Ausgewählter Auszug —
__________________________________________________
Thüringische Landeszeitung (Eisenach)
Schule bereitet Kinder auf Verschiedenheit vor
Kerstin Lüder und Katrin Hellmann diskutierten gemeinsam, was notwendig ist, damit Inklusion in der Schule gelingen kann
Als wir die Bitte erhielten, uns in einer Pro- und Kontra-diskussion mit dieser These auseinander zu setzen, wurde uns schnell klar, dass das für uns so nicht geht. Statt der Frage „Muss Inklusion in Schule sein?“kann es nur um die Debatte „Wie kann Inklusion gelingen?“gehen.
__________________________________________________
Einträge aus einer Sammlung

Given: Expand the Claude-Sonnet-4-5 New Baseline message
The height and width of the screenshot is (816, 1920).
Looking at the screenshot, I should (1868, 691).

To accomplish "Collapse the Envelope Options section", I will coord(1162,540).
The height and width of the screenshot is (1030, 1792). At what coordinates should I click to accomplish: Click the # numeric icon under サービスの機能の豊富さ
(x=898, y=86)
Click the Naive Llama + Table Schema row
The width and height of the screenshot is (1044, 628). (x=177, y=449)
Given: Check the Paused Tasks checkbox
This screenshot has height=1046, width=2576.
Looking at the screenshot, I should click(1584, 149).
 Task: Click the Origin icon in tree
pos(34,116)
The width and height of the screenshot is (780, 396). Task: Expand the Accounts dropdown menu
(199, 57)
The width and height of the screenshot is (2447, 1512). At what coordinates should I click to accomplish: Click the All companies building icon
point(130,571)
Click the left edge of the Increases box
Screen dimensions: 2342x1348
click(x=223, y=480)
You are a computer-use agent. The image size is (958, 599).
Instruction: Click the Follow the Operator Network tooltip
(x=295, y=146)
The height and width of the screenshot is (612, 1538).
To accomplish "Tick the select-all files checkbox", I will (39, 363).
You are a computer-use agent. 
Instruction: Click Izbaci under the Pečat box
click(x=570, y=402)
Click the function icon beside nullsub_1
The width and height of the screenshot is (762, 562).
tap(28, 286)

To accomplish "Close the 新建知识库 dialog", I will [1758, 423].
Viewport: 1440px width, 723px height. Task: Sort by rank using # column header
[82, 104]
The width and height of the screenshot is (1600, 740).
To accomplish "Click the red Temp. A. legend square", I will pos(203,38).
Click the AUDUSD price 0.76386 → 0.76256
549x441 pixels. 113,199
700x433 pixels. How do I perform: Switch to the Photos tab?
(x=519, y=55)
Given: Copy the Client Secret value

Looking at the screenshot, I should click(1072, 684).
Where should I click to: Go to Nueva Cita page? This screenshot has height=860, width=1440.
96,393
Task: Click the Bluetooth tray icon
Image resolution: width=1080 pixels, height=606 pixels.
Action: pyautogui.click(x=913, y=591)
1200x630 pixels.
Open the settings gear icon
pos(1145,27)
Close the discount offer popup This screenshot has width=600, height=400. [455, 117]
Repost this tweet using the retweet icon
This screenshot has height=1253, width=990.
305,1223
__________________________________________________
Aufgaben —
**a)** Formuliere den Absatz des Zeitungsartikels zur Inklusion, der mit „Als wir die Bitte erhielten“ beginnt, kürzer. Seine wesentlichen Aussagen sollen dabei erhalten bleiben.
**b)** Wiederhole aus den Einträgen den Abschnitt von ihrem Anfang bis einschließlich der Zeile mit „(x=295, y=146)“ wortgetreu.

Lösungen —
**a)** Als wir diese These in einer Pro- und Kontra-Diskussion behandeln sollten, merkten wir schnell, dass das für uns so nicht geht. Es kann nicht darum gehen, ob Inklusion in der Schule sein muss, sondern nur darum, wie sie gelingen kann.

**b)**
Given: Expand the Claude-Sonnet-4-5 New Baseline message
The height and width of the screenshot is (816, 1920).
Looking at the screenshot, I should (1868, 691).

To accomplish "Collapse the Envelope Options section", I will coord(1162,540).
The height and width of the screenshot is (1030, 1792). At what coordinates should I click to accomplish: Click the # numeric icon under サービスの機能の豊富さ
(x=898, y=86)
Click the Naive Llama + Table Schema row
The width and height of the screenshot is (1044, 628). (x=177, y=449)
Given: Check the Paused Tasks checkbox
This screenshot has height=1046, width=2576.
Looking at the screenshot, I should click(1584, 149).
 Task: Click the Origin icon in tree
pos(34,116)
The width and height of the screenshot is (780, 396). Task: Expand the Accounts dropdown menu
(199, 57)
The width and height of the screenshot is (2447, 1512). At what coordinates should I click to accomplish: Click the All companies building icon
point(130,571)
Click the left edge of the Increases box
Screen dimensions: 2342x1348
click(x=223, y=480)
You are a computer-use agent. The image size is (958, 599).
Instruction: Click the Follow the Operator Network tooltip
(x=295, y=146)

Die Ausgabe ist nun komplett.